>>>
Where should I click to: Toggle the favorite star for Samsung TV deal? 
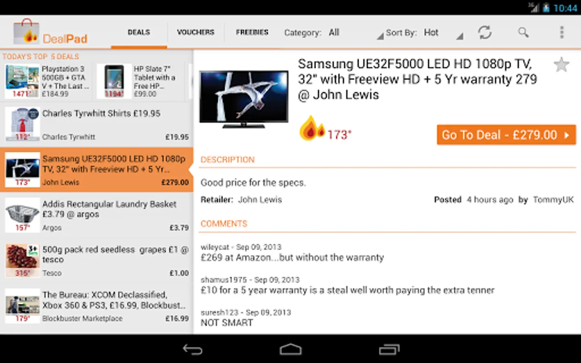tap(561, 65)
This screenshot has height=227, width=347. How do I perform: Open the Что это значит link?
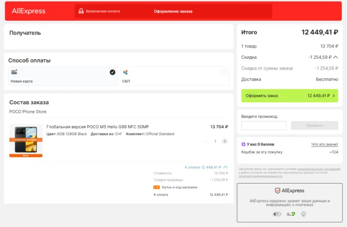pos(325,144)
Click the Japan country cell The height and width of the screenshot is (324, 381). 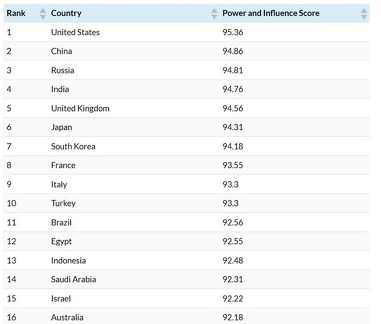tap(62, 128)
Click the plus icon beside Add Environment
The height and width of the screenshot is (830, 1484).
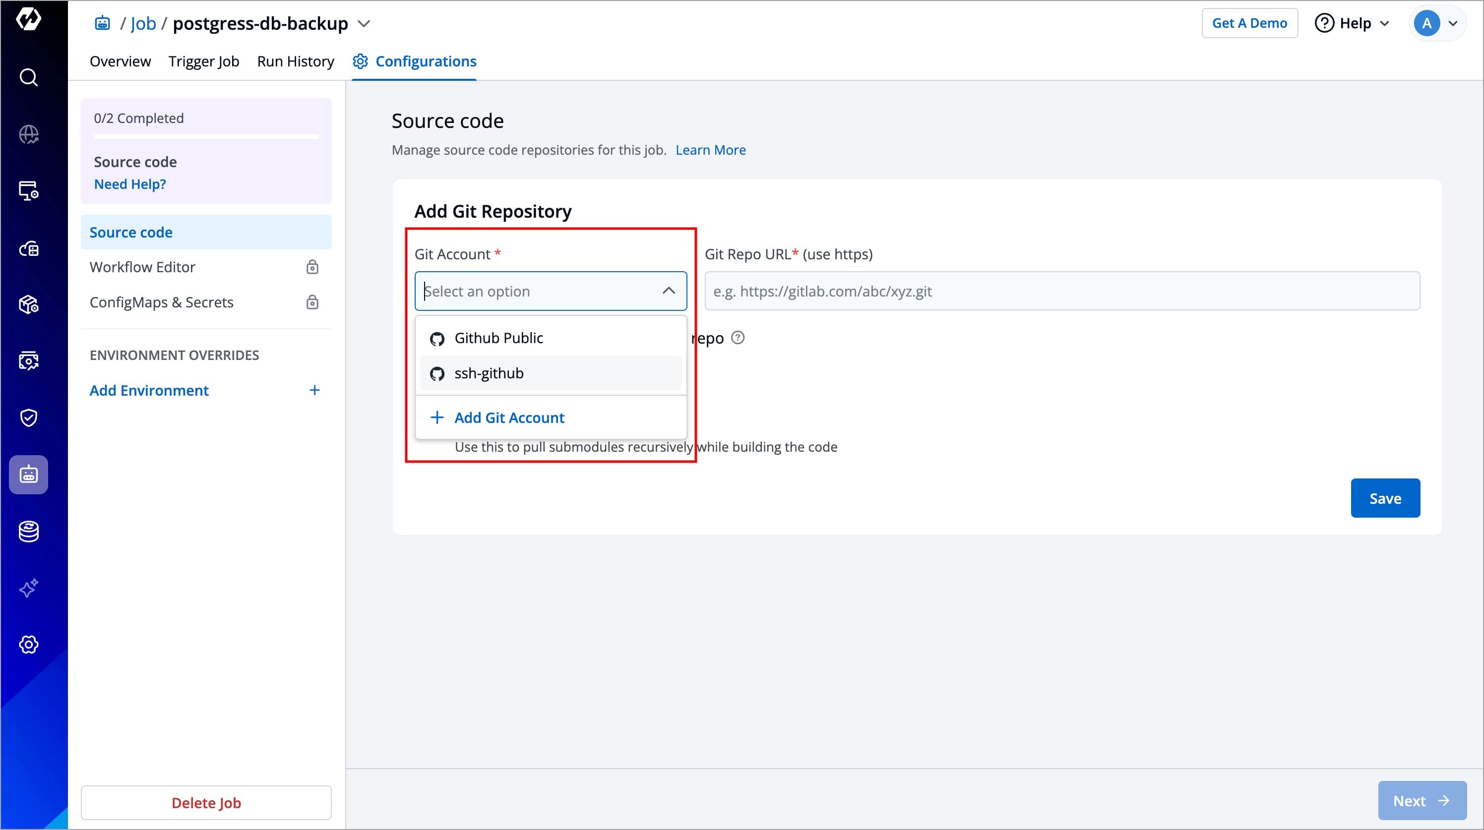[314, 391]
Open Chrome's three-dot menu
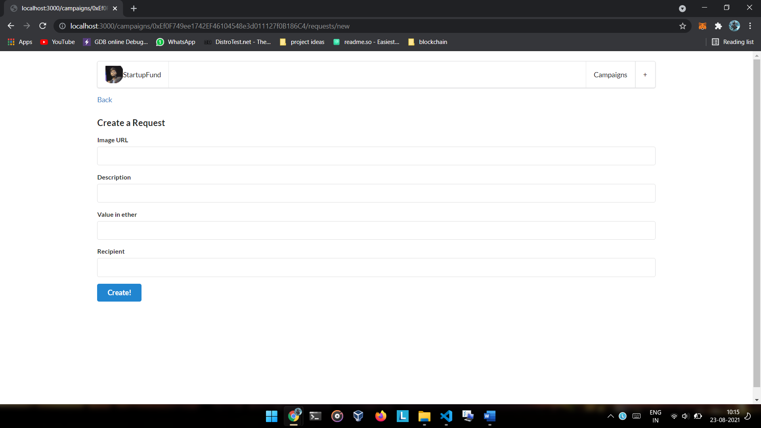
<<<
TASK:
How many lines of the records above contain the word "Open"? Reply with the number only.

CORRECT OUTPUT:
2